The infinity pool at Casa La Huerta, inlaid with a shimmering mosaic serpent, was the perfect place to usher in the Year of the Snake. From the hilltop terrace, Careyes spread before us in a cinematic sweep: jungle folding into cliffs, cliffs tumbling to the Pacific and somewhere down there, the promise of a ceremony that would carry us into the night. But first, we had a legend to hear.

Every year, under the soft glow of lanterns and a sky speckled with constellations, the mystics, creatives, and well-heeled devotees of Careyes gather for the Chinese New Year festival. It’s an unlikely tradition for this remote stretch of Mexico’s Costalegre, but then again, Careyes has always been a place where the unexpected thrives. The air was thick with anticipation and just the faintest wisp of incense as long-time resident Niki Trosky raised a glass and began to tell the story.

Careyes was transformed into a sea of red lanterns to welcome the new year.

According to this lore-in-the-making, the Careyens — this elusive, almost mythical tribe of artists, eccentrics and bon vivants — believe in the ritual shedding of the past to welcome the promise of the New Year. And in the Year of the Snake, the transformation is all the more potent. It’s a time of renewal, of discarding old skins, of stepping into the next great adventure with uncoiled energy. As the story concluded, a procession began, slithering down the moonlit path towards the sea.

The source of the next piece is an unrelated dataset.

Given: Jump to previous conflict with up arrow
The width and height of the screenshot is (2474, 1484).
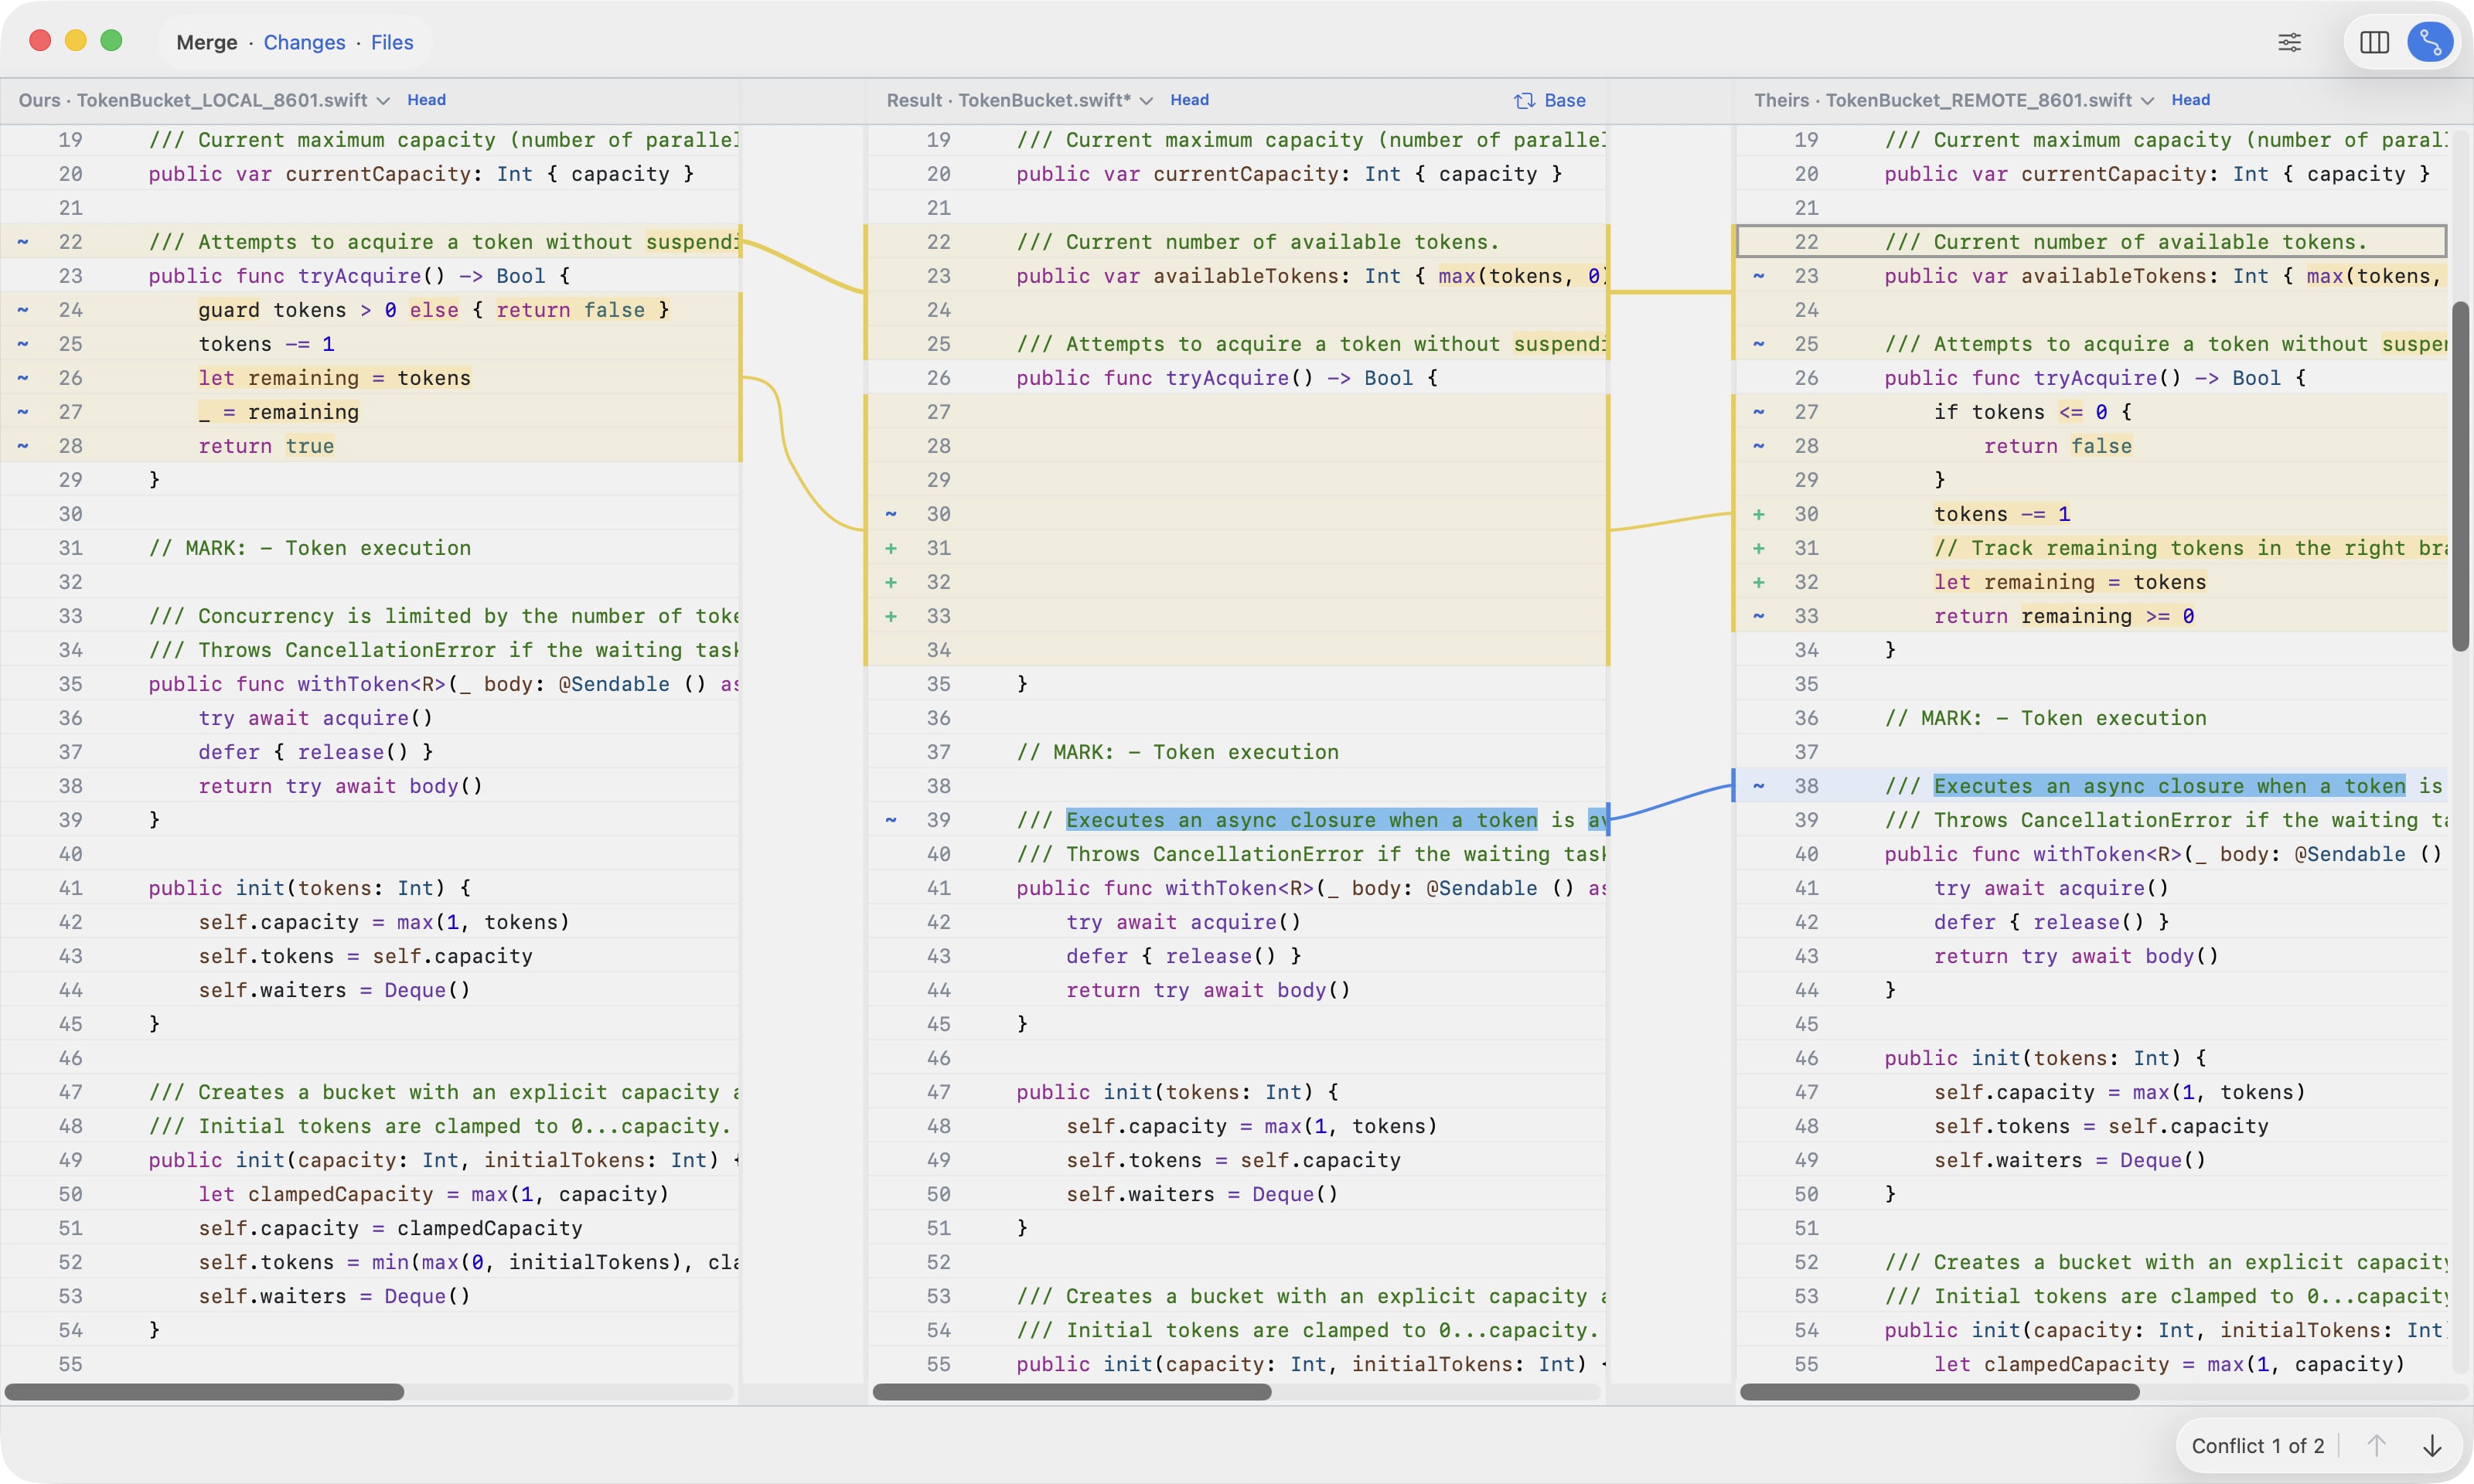Looking at the screenshot, I should coord(2377,1446).
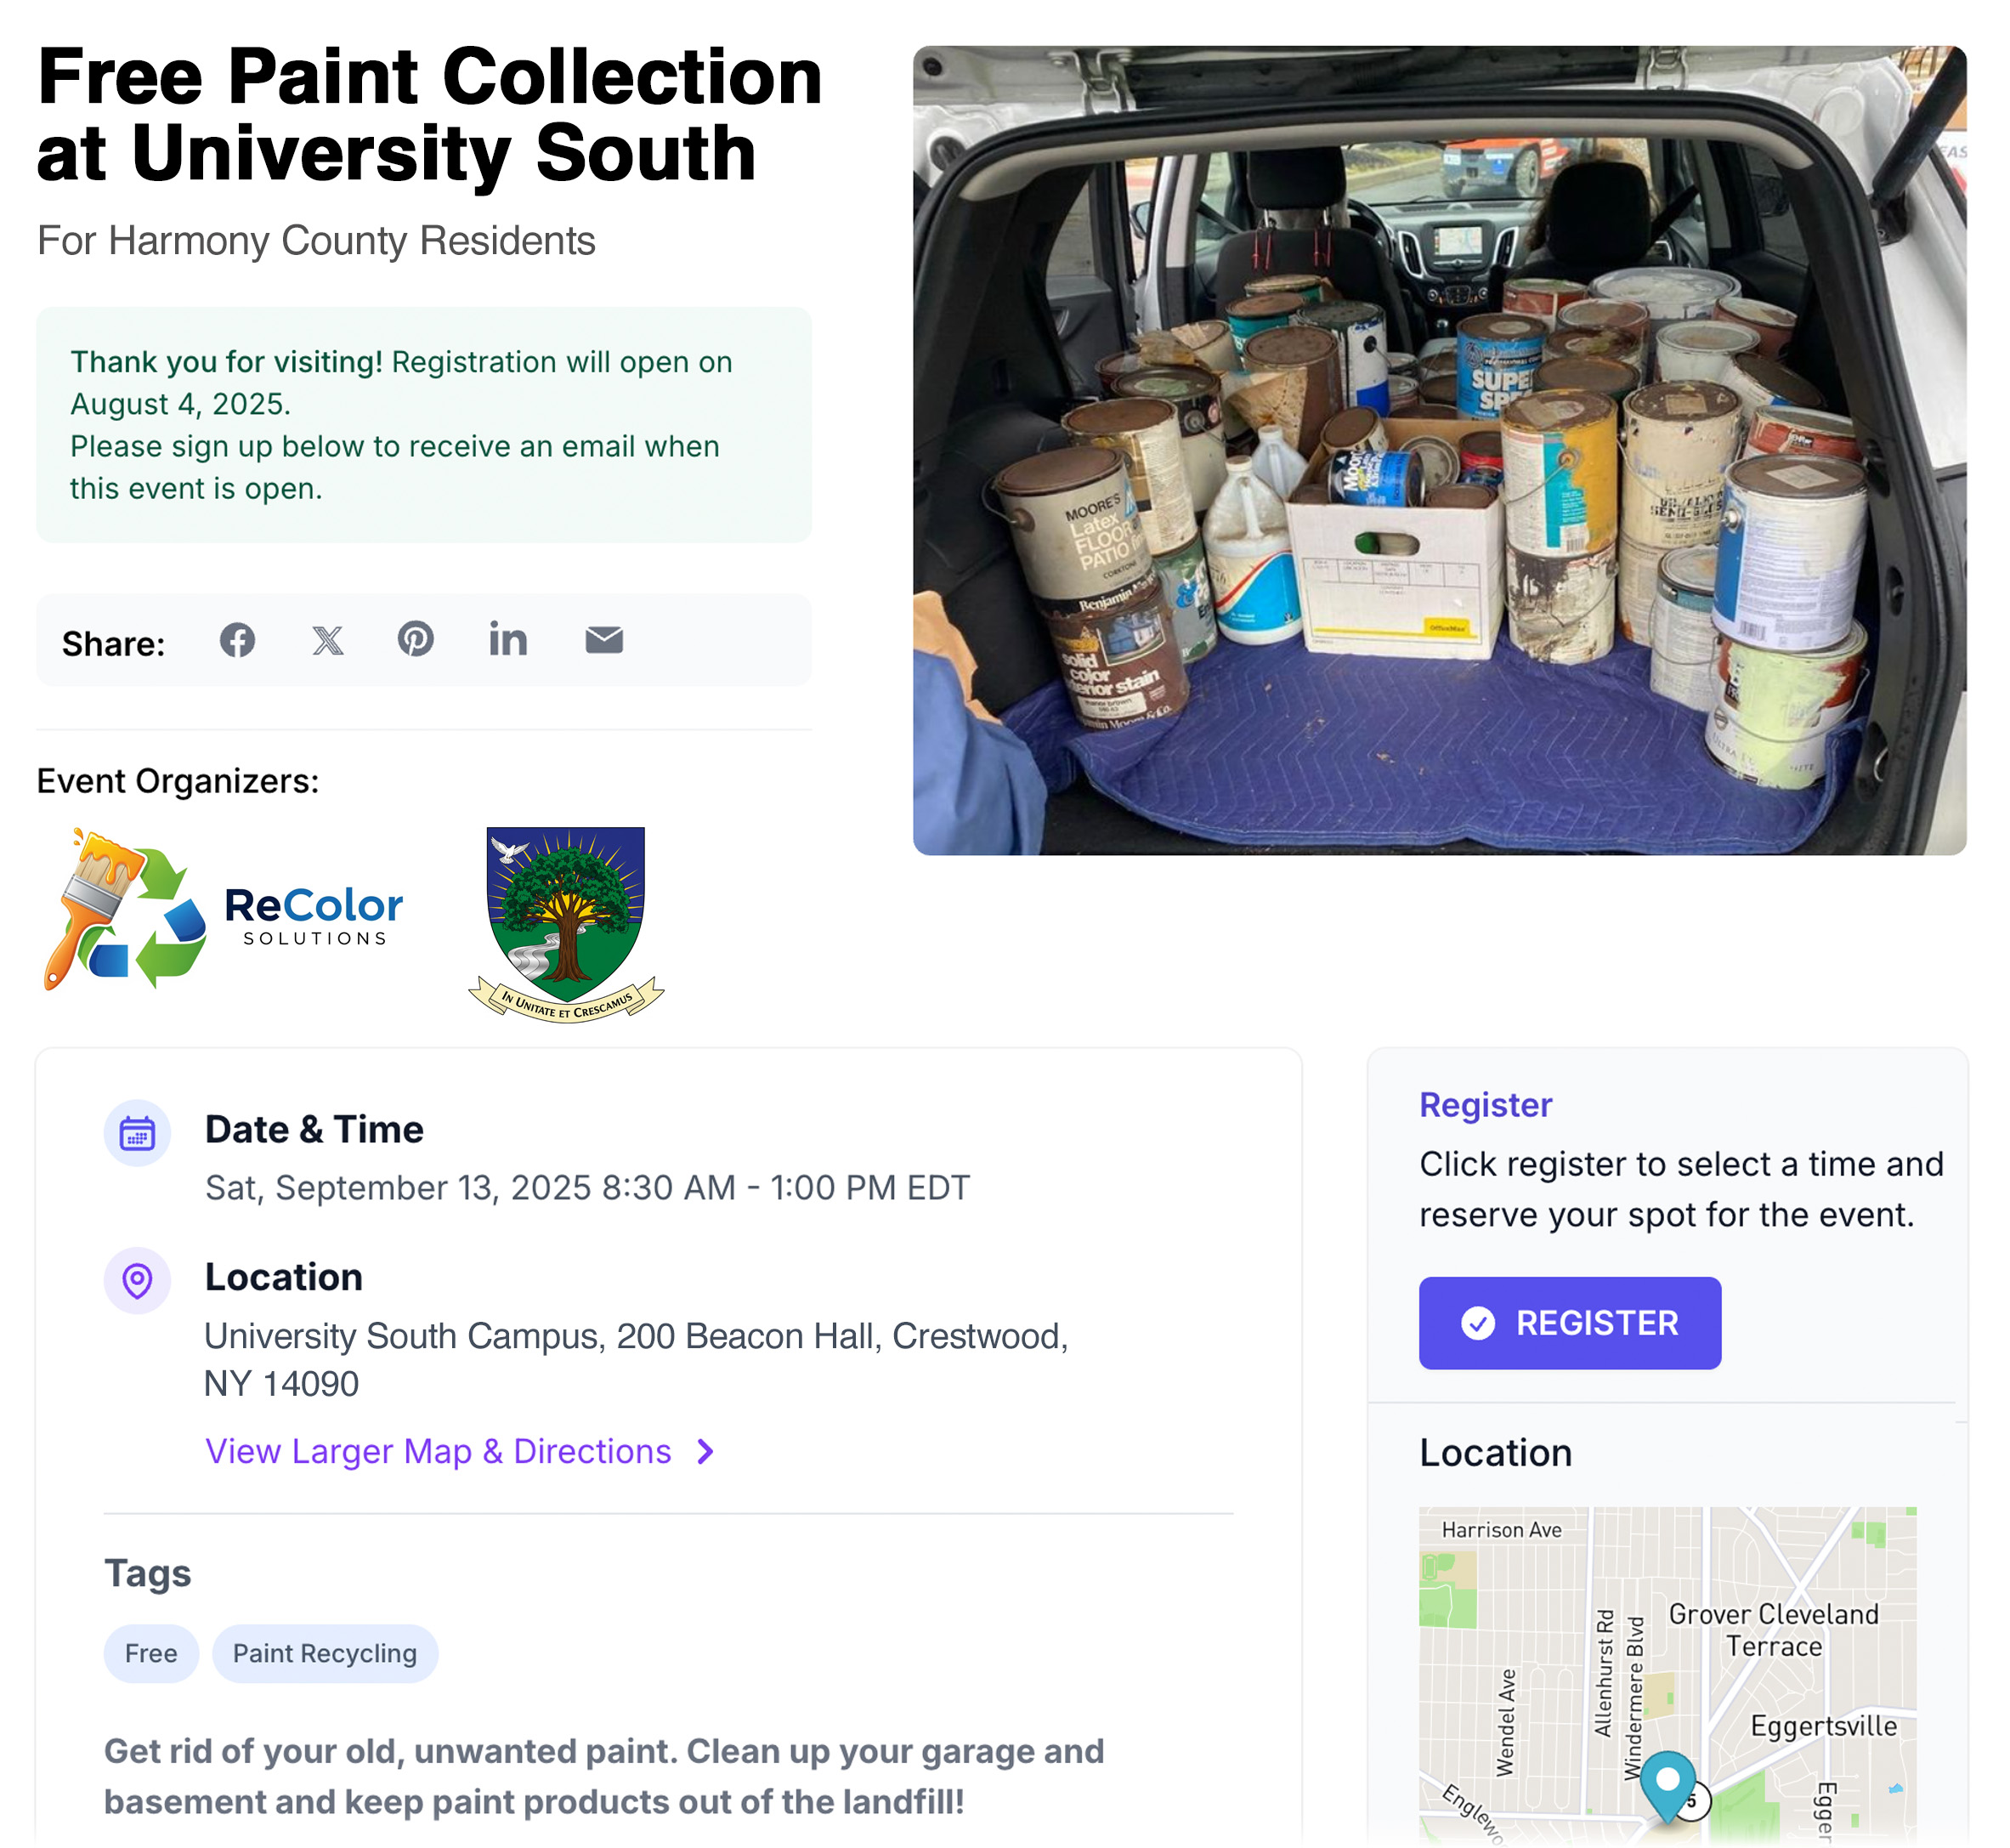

“It is the beginning of a New Year,” said Giorgio Brignone, the son of Careyes founder Gian Franco Brignone. “The Chinese wisdom and the Chinese knowledge of the human being is an interesting story. Chinese New Year is the beginning of a cycle. It’s a renewal.”

Flaming torches led the way, casting flickering shadows on the colorful walls and bougainvillea-laced archways. We followed the hum of conversation, punctuated by the rhythmic sound of drums from somewhere ahead. And then, as we turned the final bend, the scene unfolded like a fever dream.

The beach had been transformed into a tableaux of decadence. Lanterns rocked in the breeze and long tables set with red linens stretched towards the surf. The sand glowed with the light of hundreds of flickering candles. The air carried the scent of star anise and ginger. Fire dancers twirled, their golden arcs tracing shapes against the night. A snake — larger than life, its eyes glowing — wove its way through the revelers before ultimately sitting like royalty at the head.

Right on cue, the snake appeared to welcome in the new year. (Diana Maria Navas)

Careyes is known for its parties that stretch until dawn and become the stuff of whispered legend, from DJs mixing until dawn on New Year’s Eve to Semana Santa polo matches and the art-and-music-filled bohemian beach energy of the Onda Linda festival. But this particular celebration has a certain alchemy. The blend of East and West, tradition and whimsy, structure and complete surrender, makes it wholly unique.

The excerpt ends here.